Today, you can find reviews of users claiming it has helped or cured such ailments as persistent-nagging-cough, some flu-like symptoms, chronic pneumonia, and MRSA-infected wounds. There have also been many studies that indicate that Mullein is highly effective in treating ear infections [source].
Is Mullein right for you? If you suffer from any of the symptoms listed above, it may be worth checking out! Again, we do advise you speak with your healthcare provider before starting or stopping any medications.
My Personal Review
I started taking Mullein twice a day about three weeks ago. I purchased a tincture of this herbal wonder and I add one full dropper to my protein shake in the morning and one to my Matcha tea in the evening. I started taking this supplement after experiencing some sinus headaches and a mild sore throat that I just could not shake. Very quickly, I noticed that my headache lessened and the sticky/dry feeling that was in the back of my throat cleared up in about 24 hours. I also feel like I'm breathing better when I'm exercising and I'm not getting as winded during my cardio. Now, I don't suffer from any serious ongoing ailments such as asthma or chronic cough (knock on wood), so I can't personally attest to its efficacy on higher level conditions. But, I have experienced some mild improvements after taking Mullein and I will most likely continue to include it in my daily routine. It's also an immunity booster of sorts (given its anti-viral properties), so that can't hurt! Adding a few drops to food or drinks is a really easy way to secure a little extra protection and peace of mind.

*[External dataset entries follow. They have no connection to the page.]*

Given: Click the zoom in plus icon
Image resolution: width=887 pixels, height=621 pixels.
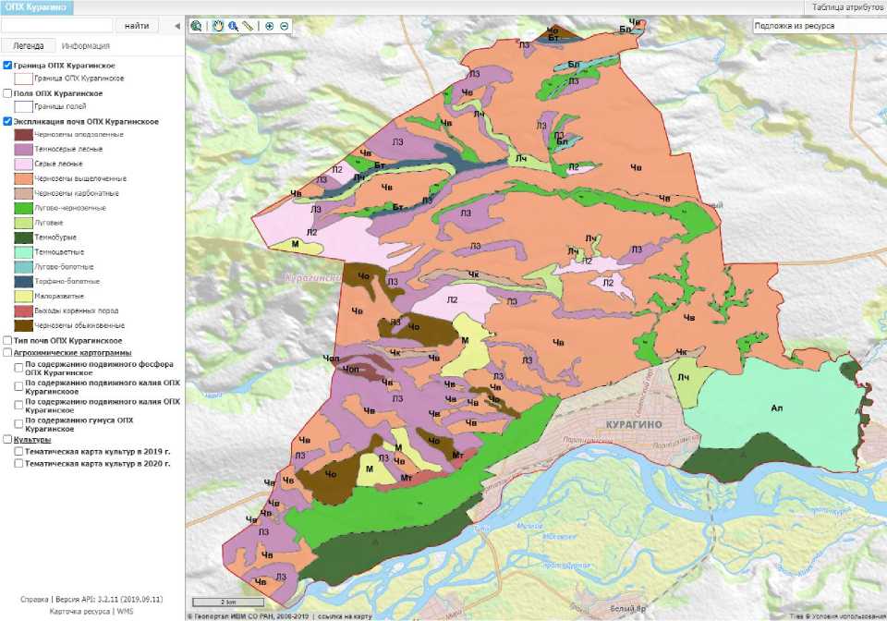Looking at the screenshot, I should pos(270,26).
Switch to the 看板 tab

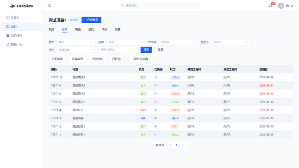click(x=78, y=29)
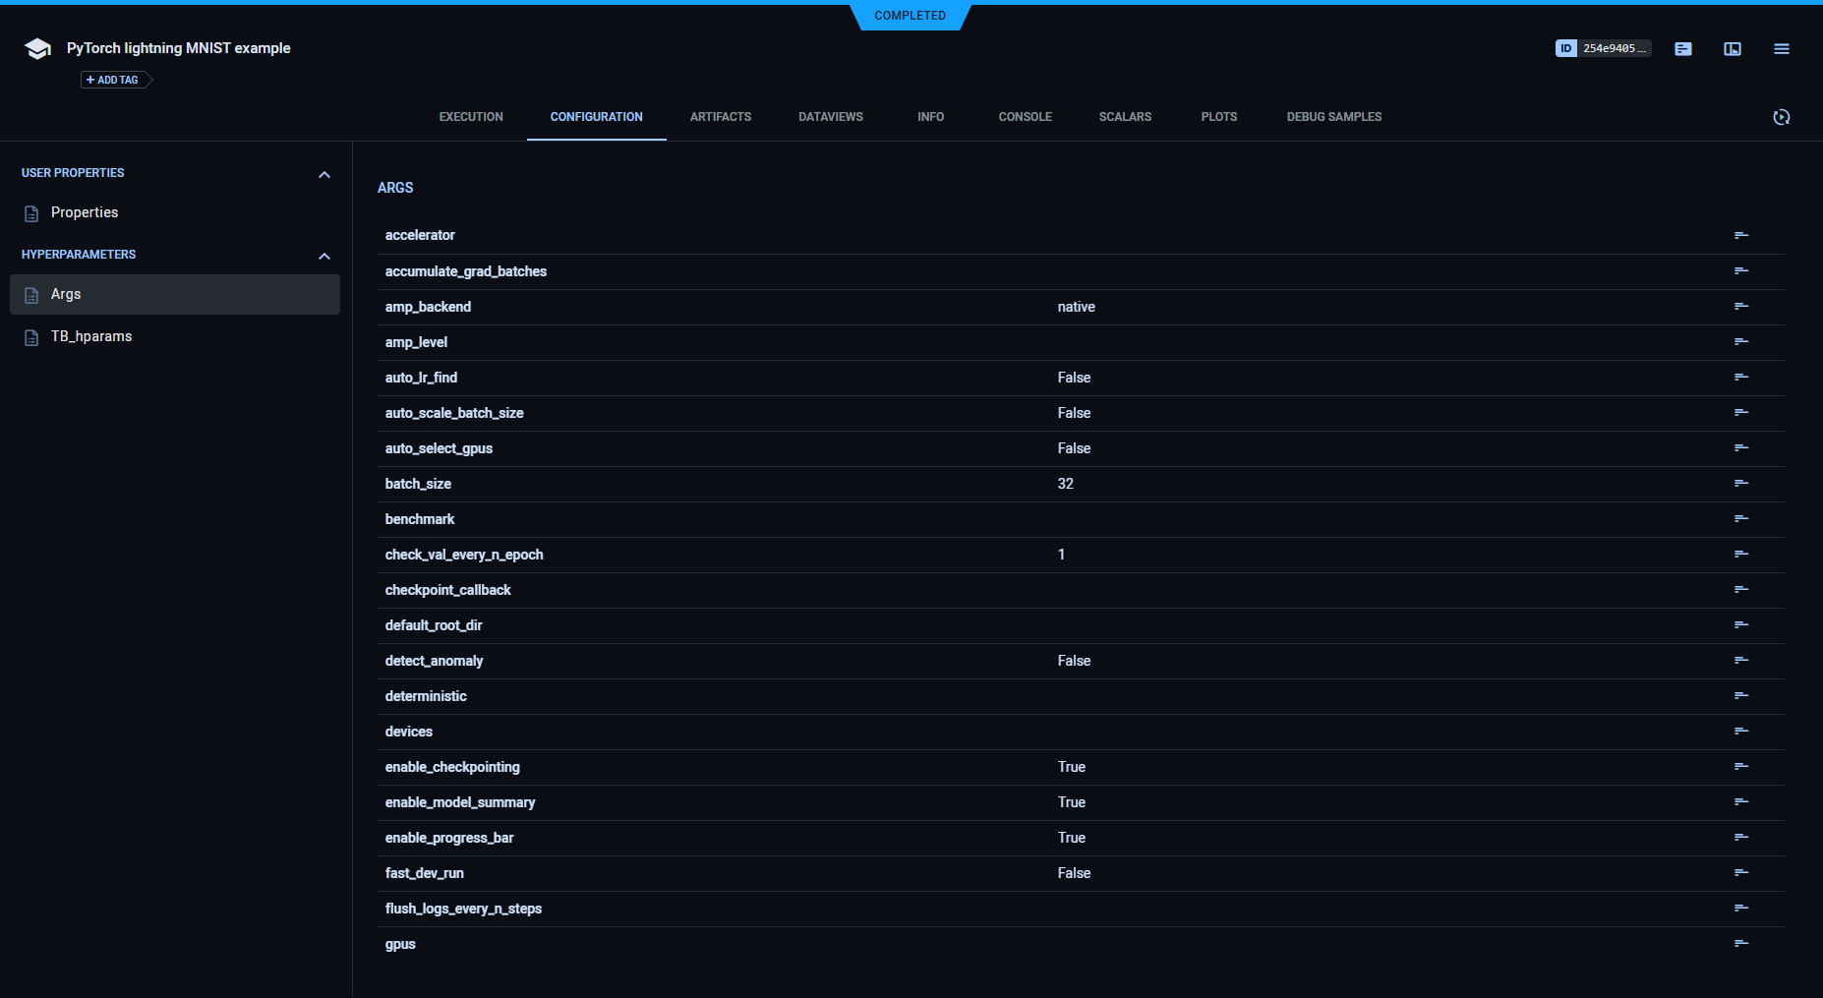Click the gpus row description icon
Viewport: 1823px width, 998px height.
coord(1740,943)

Some other ways to consume Mullein include:
Drink Tea from Mullein Leaves
Apply Topical Salves
Take Mullein Tablets (Pills)
*WARNING: It should be noted that medicinal Mullein is derived from the leaf of the Mullein plant and not the seeds. Mullein seeds may contain toxic levels of Rotenone [source]. It is important to verify all sources to ensure the extract is not contaminated with seeds. Always look for Organic Herbal substances to reduce any exposure to pesticides and insecticides.